Se questo è l’orizzonte cui dobbiamo costantemente rivolgere lo sguardo occorre che le nostre azioni, anche nel tempo limitato di uno o due cicli amministrativi si sviluppino tenendo conto di quella prospettiva.
Va da sè che le scelte urbanistiche, sociali, industriali, imprenditoriali devono trovare ispirazione da un contesto locale e “regionale” che metta a sistema, in una logica di mutualità, le diverse risorse ed eccellenze che l‘ampio territorio esprime. Questo può avvenire in tutti i settori; dall’industria alla finanza, dalla medicina alla ricerca, dai sistemi formativi di base alle Università, dalla logistica al consumo, dal sistema della mobilità interna all’energia, dalle utility ai servizi di carattere generale.
Abbiamo la fortuna di vivere in un territorio tra i più sviluppati d’Europa, con le migliori università, il migliore sistema sanitario con centri di ricerca eccellenti, industrie avanzate e con un sistema infrastrutturale sviluppato (salvo per la Liguria) e con un paesaggio e una natura, e nel caso di Genova, un clima invidiabile.
La nuova geografia che verrà a determinarsi per effetto della riduzione dei tempi di collegamento tra i tre capoluoghi fino a costituirne uno unico, non deve intimorirci ma, anzi, va colta come opportunità di crescita che deve essere, però, necessariamente accompagnata da azioni mirate a livello di comunità locali ove le risorse generali vengono usufruite da ognuno secondo un modello organizzativo basato sul principio di prossimità.

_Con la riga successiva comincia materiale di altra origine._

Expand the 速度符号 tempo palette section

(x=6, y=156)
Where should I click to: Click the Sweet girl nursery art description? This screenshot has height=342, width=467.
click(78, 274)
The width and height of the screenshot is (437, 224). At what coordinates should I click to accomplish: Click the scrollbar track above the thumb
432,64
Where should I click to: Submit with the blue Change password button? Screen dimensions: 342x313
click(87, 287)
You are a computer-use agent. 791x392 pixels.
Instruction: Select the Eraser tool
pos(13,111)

In questo scenario che deve collocarsi il concetto di superamento della periferia.
SERVE RESPONSABILITA’ E SENSO CIVICO
Già da ora, ma nei prossimi anni ancora di più, i cittadini sono chiamati a rispondere con alto senso di responsabilità civile e partecipazione alle tante sfide che gli avvenimenti susseguiti negli ultimi anni, pongono al mondo intero e alle piccole parti di cui esso si compone.

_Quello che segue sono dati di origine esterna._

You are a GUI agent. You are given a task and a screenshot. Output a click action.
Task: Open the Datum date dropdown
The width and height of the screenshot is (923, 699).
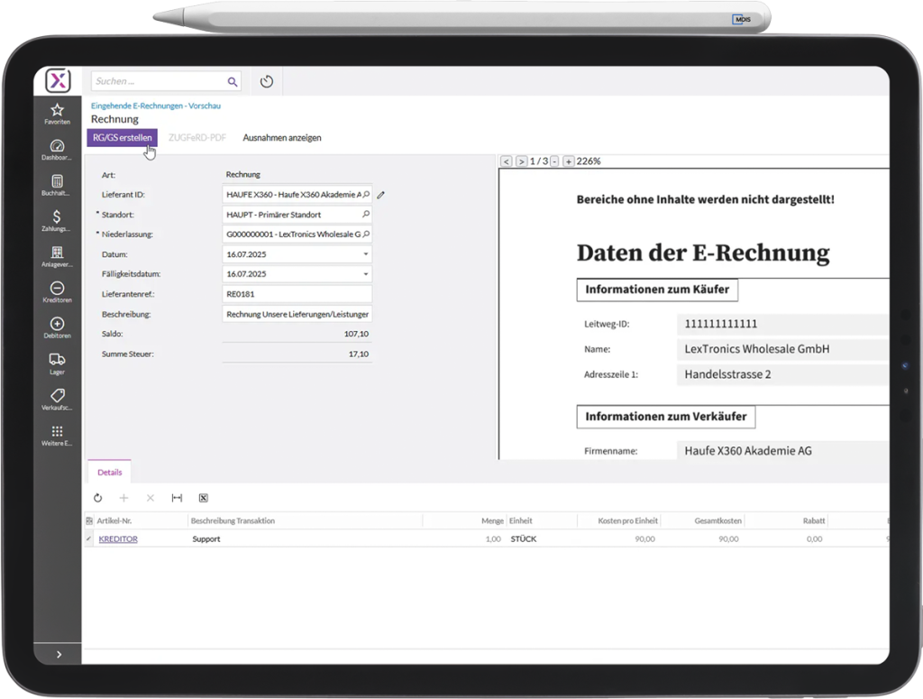366,254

Alcuni fatti, inaspettati e imprevedibili hanno caratterizzato gli ultimi due anni imponendo un ‘accelerazione alla transizione ecologica già resasi indispensabile a causa dello stress ambientale determinato da uno sviluppo insostenibile per l’intero pianeta.
Prima la pandemia, poi la guerra in Europa hanno lasciato tracce indelebili su consumi, stili di vita e comportamenti individuali e collettivi destinati a modificare sensibilmente l’organizzazione sociale delle comunità locali.
Infatti crisi sanitaria, ambientale ed energetica sommate all’aumento della popolazione mondiale che andrà a vivere nelle aree urbane costituiscono lo scenario entro il quale muoversi affrontando con decisione e senso di responsabilità, specie per le future generazioni, tutte le misure necessarie a contenere il danno e a invertire la tendenza al pauroso declino.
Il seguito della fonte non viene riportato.